Fenton acknowledges that technology in retail casinos has not been at the cutting edge – “to put it slightly mildly”.

During his tour of Bally’s properties he says he sat in the lobby at Bally’s Atlantic City and watched customers coming in and going up to a machine and printing out their statements.

“There is no reason why that technology doesn’t exist on the smartphone in their pocket,” says Fenton. “It would be better for the customer but it would also bring the relationship with the company onto their device as well as in retail. All of a sudden we are stretching beyond the walls of the casino. That is just one very simple example that we have been knocking around over the past few weeks.”

If the retail estate can do with a technology reboot, then so can the company’s BallyBet sports betting app, which is only available in Colorado and Iowa, where it has minimal impact.

“We call it BallyBet 1.0,” explains Fenton. “It was a product that was put out the door relatively quickly after the Bet.works acquisition.”

He goes on to sing Bet.works’ praises as a brilliant company with a fantastic betting engine. However, he does not think the final product that the customer sees is strong enough to invest in and roll out aggressively.

The front end will be rebuilt by Gamesys and its newly-acquired Degree53 design studio. It will sit on the Gamesys player account management system and it will plug into the betting engine and the feed aggregation from Bet.works.

“That will give us a product we can get behind and be proud of,” predicts Fenton.

BallyBet 2.0 will be supported by Bally Sports, a network of 21 regional sports TV stations that cover 45 professional teams, carry around 5,000 live games per year and reach 70 per cent of US households.
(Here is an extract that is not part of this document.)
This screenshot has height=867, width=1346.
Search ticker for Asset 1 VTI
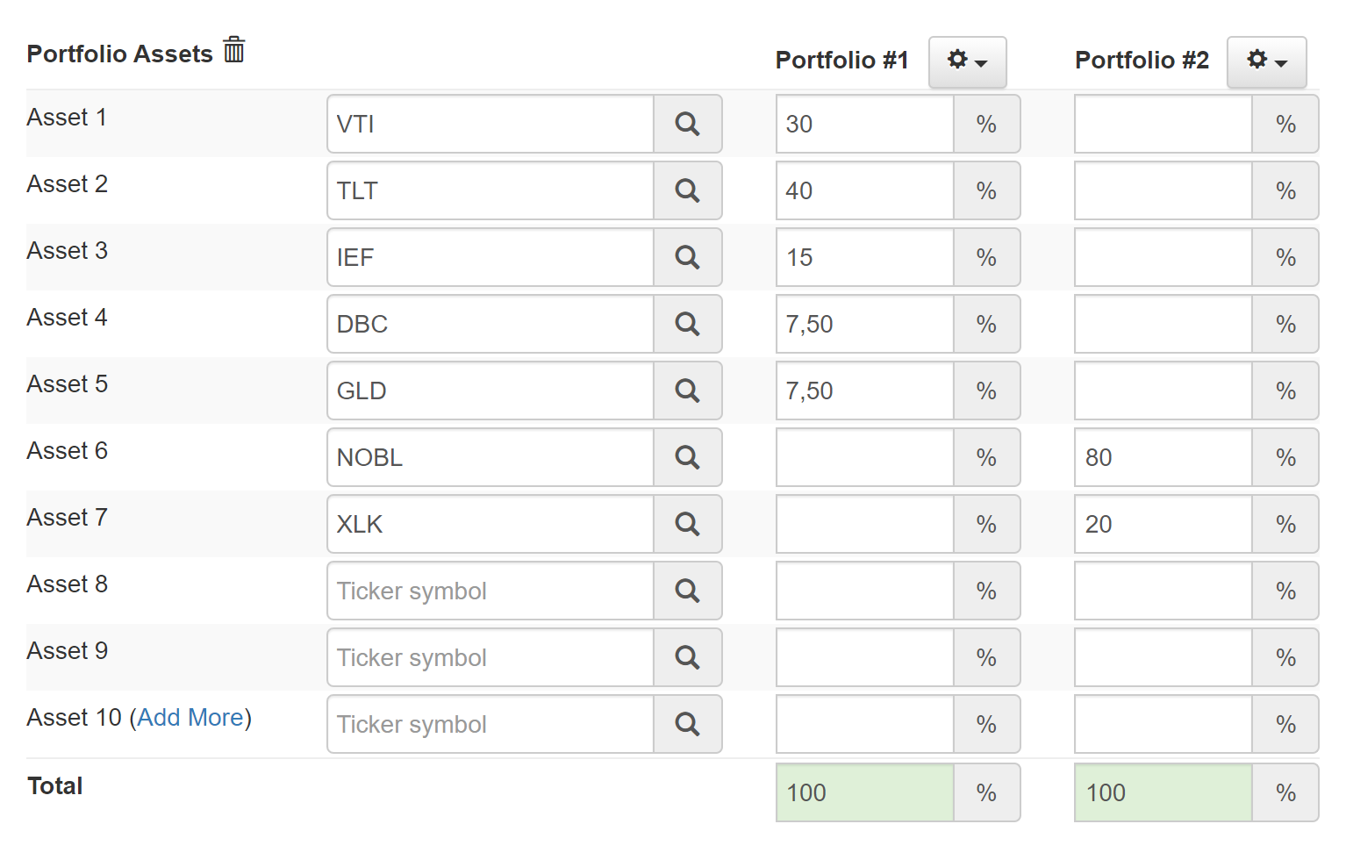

It came about through a long-term partnership deal with Sinclair Broadcasting that also saw them take a significant stake in the company.

“Ahead of the launches of our apps around the US, the Bally Sports channels do a tremendous job of building brand awareness and trust as well as legitimacy in sport for the launch of BallyBet,” explains Fenton. “But the deal goes way beyond naming rights and in multiple states we have already been rolling out free-to-play games promoted on air, and synced to the broadcast, to drive engagement beyond the passive viewing of a game. Going forward this will evolve into wagering opportunities both in second screen form and in participation directly from a single video stream – be that over broadcast or streaming.”

It is a unique customer acquisition and engagement funnel that takes inspiration from the success of Sky Betting & Gaming in the UK and looks to boost it to the next level.

“We’ve been very acquisitive over the past two years. 2022 is a year of execution,” continues Fenton. “We need to bring these companies together – particularly on the digital side. We have assembled some fantastic people, some fantastic technology and some fantastic knowhow. We need to put that together and get product out into the market and let people see some of the metrics. And hopefully they’ll be good metrics.”

Part of the rationale for Bally’s acquisition of Gamesys was that it brings together two heavily cash generative businesses. Fenton says the company can afford to take its time to build the right products.

“We have the benefit of at least we both make money. I wouldn’t want to be in the business of hemorrhaging cash and thinking when the hell do I stem this.”

There are a lot of Stateside competitors doing just that. The all-new Bally’s is unique in many aspects but there is a lot of work to be done to make sure that omnichannel dream becomes reality.

“We will be one of the first to really go at it in anger,” concludes the CEO. “Our challenge is to make it all work together and make it work together beautifully. It’s fascinating and it will be super-interesting to see what we can do with those two worlds coming together.”